The enhancement of Competition and Consumer Protection regulation in Zambia by the  new amendments to the Competition and Consumer Protection Act No. 24 of 2010 by Act No. 21 of 2023- Part 1

Competition provisions

Introduction

On 26 December 2023, the Competition and Consumer Protection (Amendment) Act No. 21 of 2023 (“Amendment Act”) was passed into law, effectively amending various provisions of the Competition and Consumer Protection Commission Act No. 24 of 2010(the “Principal Act”). 

The new changes to the Principal Act are the most substantial from the time the Principal Act came in operation on 4 October 2010. 

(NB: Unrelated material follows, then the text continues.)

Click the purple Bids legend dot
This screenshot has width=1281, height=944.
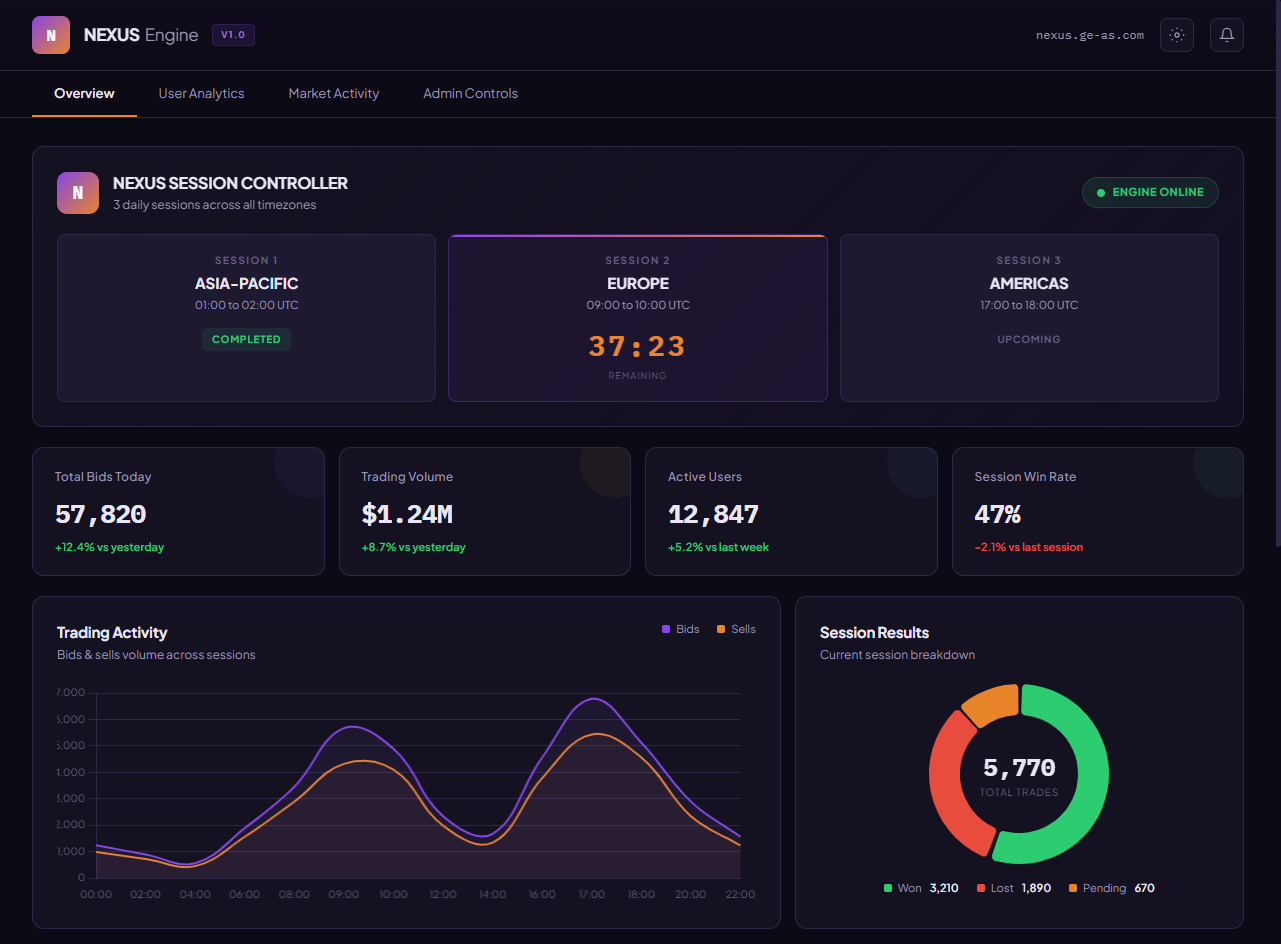point(667,629)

One of the cardinal amendments to note is that the COMESA Competition Regulations have been finally domesticated into law. This has been a long outstanding issue especially in merger control. Also, the amendments are without controversy as there has been an introduction of regulation regarding the ‘Core Assets’ as defined in the Amendment Act and restriction of movement of Core Assets without the approval of the Commission.

Further, the amendment has given the Commission more regulatory powers in that some provisions have been strengthened to give the Commission the power to impose administrative fines. The new amendments have cut across all the provisions of the Principal Act on both competition and consumer protection provisions.

It is paramount that businesses familiarize themselves with the new amendments to the Principal Act to ensure compliance and avert the imposition of steep administrative fines.

The following are some salient features of the amendments by Act No.21 of 2023:

New Definitions

COMESA” means the Common Market for Eastern and Southern Africa, formerly the Preferential

Trade Area, established by the COMESA Treaty which was signed on 5th November, 1993 and was

ratified by Zambia on 8th December, 1994.

COMESA Competition Regulations” means the COMESA Competition Regulations promulgated

in 2004 by the COMESA Council of Ministers.

Core Assets” means essential assets and includes important or valuable property without which a

company is unable to carry on its normal operations.

Trade Association” includes a business association, professional association and an interest group with

a common business purpose.

Unconscionable” includes a conduct of price gouging, selling of goods and services of unacceptable low

quality and other unfair trading practice that defies good conscience and is harsh and oppressive to the consumer.

Zambia Compulsory Standards Agency” means the Zambia Compulsory Standards Agency established

under the Compulsory Standards Act, 2017.

Application of the Principal Act

Section 3 has been amended by the inclusion of a provision which has domesticated the COMESA Competition Regulations, 2004 which have been introduced in the Third Schedule set out in the Appendix.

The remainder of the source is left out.